Peter Danenberg, Computer Science Department, University of Southern California, USA
Manuel Eugster, Workgroup Computational Statistics, Department of Statistics, Ludwig-Maximilians-Universität Munich, Germany

Abstract

Synchronizing source code, documentation and package metadata is particularly error-prone. Roxygen makes this task easier by enabling literate programming for the R language. See the project webpage for more details.

The concept of literate programming is to combine documentation with source code to simplify consistency between them. A common approach defines a special comment block along with various descriptive tags signifying conceptual parts of source code. The system then processes these special comment blocks and generates the documentation. Well-known systems are JavaDoc for the Java and Doxygen for the C/C++ language.

Roxygen implements this idea for the R language. The package defines a Roxygen block as lines of special comments which are prefaced with #', and tags beginning with an @ sign. Roclets handle these tags and process them to some outcome; e.g., the Rd-Roclet handles Rd related tags and creates the corresponding Rd files. In addition to the in-source documentation, Roxygen extends this concept and defines directives to namespace, description and file collation handling.

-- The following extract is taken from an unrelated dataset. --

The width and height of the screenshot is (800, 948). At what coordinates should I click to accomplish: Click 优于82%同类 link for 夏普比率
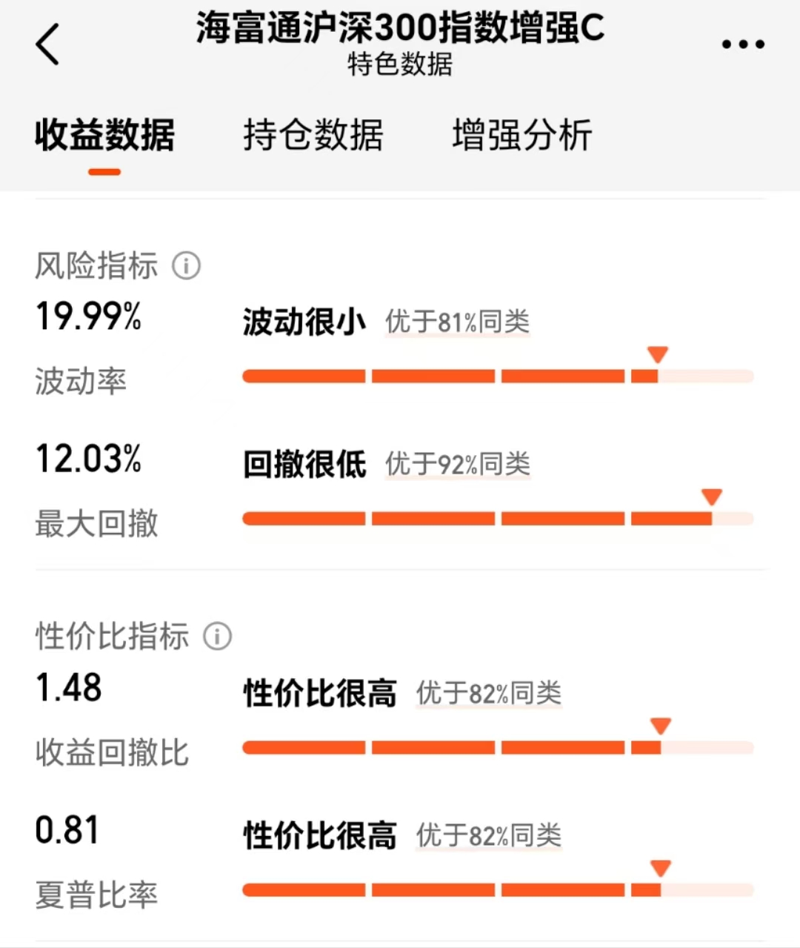tap(489, 836)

The tutorial will demonstrate how Roxygen assists during all parts of package creation via a small example. The example will include the generation of Rd and NAMESPACE files, collate directives and callgraphs. Roxygen's high extensibility, which allows it to conform to individual needs, will be illustrated by development of an additional example.

Outline

Use Roxygen Extend Roxygen

Potential attendees

R programmers who document code or maintain packages; basic knowledge of R and R packages will be assumed.